The innovative design for a temporary structure — that could serve as Christchurch’s cathedral for several years — was unveiled yesterday.
Christchurch leaders have revealed the unconventional design they want to use for the city’s temporary Cathedral and it is made out of cardboard.
They hope to have it built by the first anniversary of this year’s major earthquake.
The design has been presented by Japanese architect Shigeru Ban, who is known for building temporary structures after natural disasters.
A church he built in Kobe, Japan, after the 1995 earthquake served the Catholic community there for eleven years.
Christchurch’s temporary Cathedral would be built from a combination of reinforced, waterproofed cardboard and shipping containers. This would allow it to be easily relocated or recycled once the permanent church is completed.
Mr Ban’s design, which he hopes to build with the help of local students, has got church and city leaders excited.
Reverend Peter Beck, the ChristChurch Cathedral dean, says the design has a nice feel about it.
“It’s almost tent-like, and I like the idea of pitching our tent,” says Mr Beck. “It’s a very Christian concept actually; pitching our tent in the middle of the city.

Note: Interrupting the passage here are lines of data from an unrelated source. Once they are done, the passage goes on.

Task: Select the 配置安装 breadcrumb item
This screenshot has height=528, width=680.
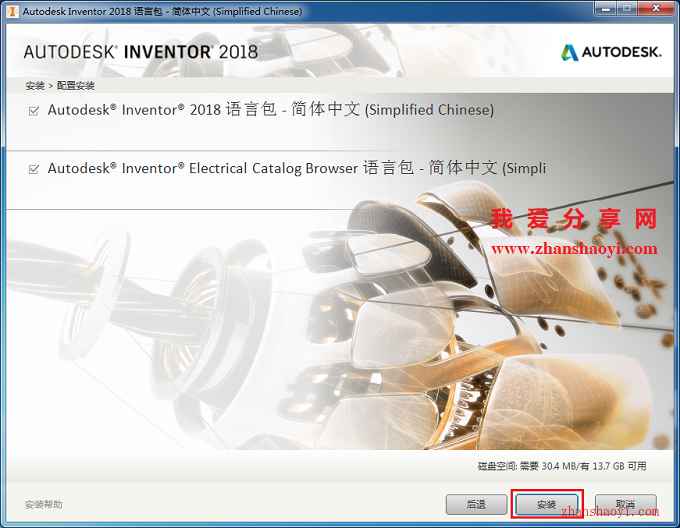Action: pyautogui.click(x=75, y=86)
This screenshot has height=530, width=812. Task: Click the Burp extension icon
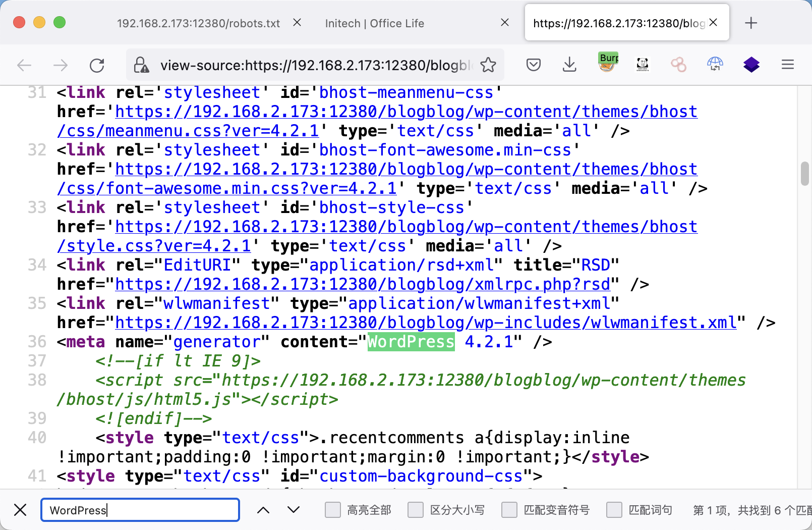608,63
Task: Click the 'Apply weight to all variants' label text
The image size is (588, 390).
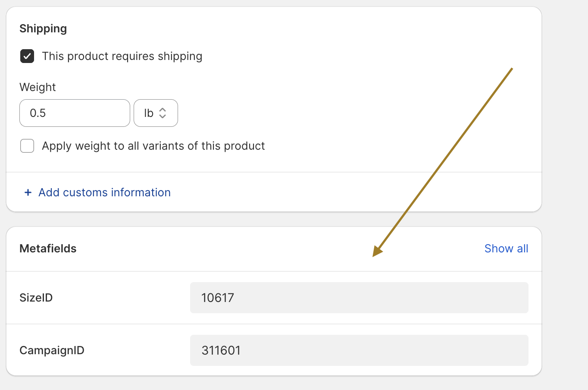Action: click(x=153, y=146)
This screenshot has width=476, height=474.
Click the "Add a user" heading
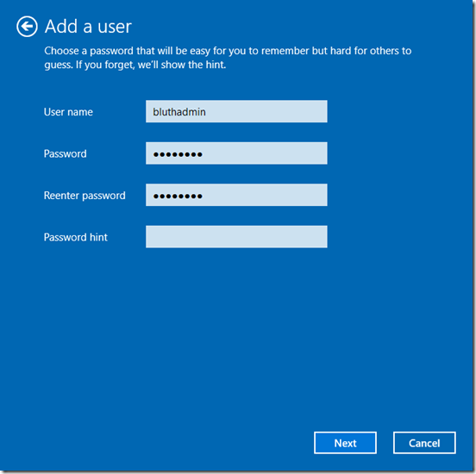pos(88,27)
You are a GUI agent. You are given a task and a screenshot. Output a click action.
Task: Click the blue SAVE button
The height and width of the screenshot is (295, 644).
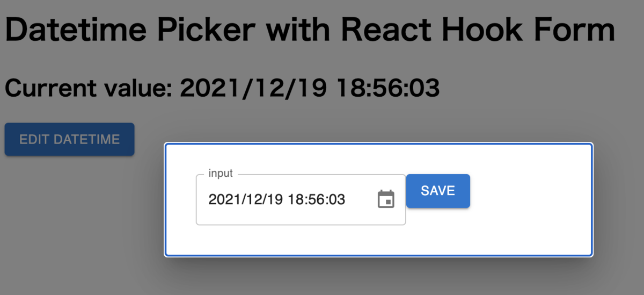[438, 191]
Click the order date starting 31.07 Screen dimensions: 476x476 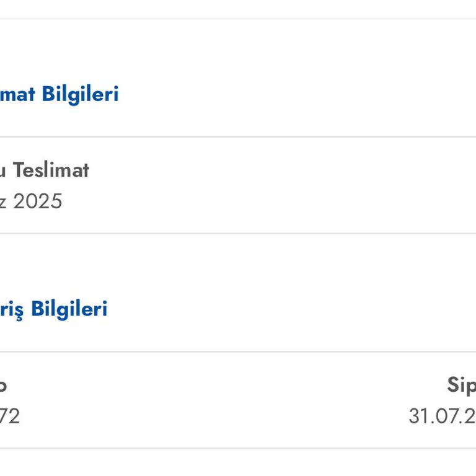pos(441,416)
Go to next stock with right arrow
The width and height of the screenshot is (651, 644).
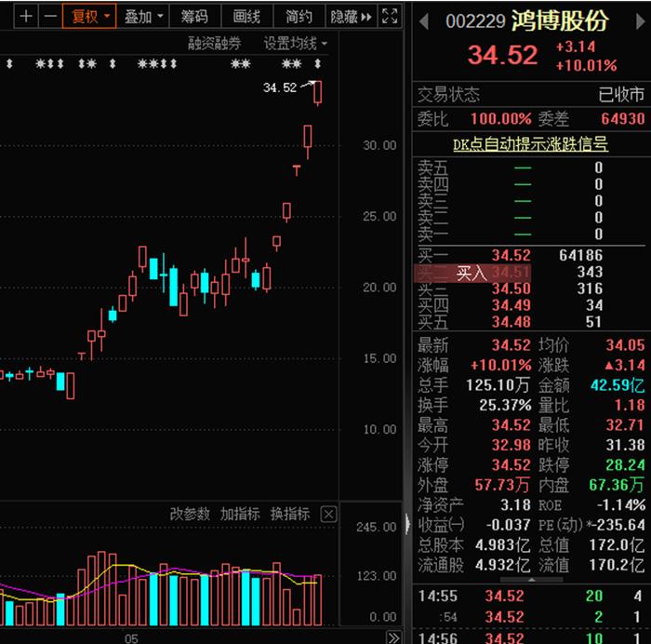pyautogui.click(x=640, y=21)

It’s almost got a marae essence about it too.”
Christchurch mayor Bob Parker says the design is a physical way of showing hope.
“It could be a multi-purpose space too, so that it might actually help us with orchestras, choirs, and other things.”
Mr Ban says although they are not meant to be permanent, his cardboard designs are built to last.
“Even the building made in paper can be permanent, as long as people love it.”
The church and the council are still searching for a suitable location for the temporary church.
At an estimated cost of $4 million, even cardboard does not come cheap.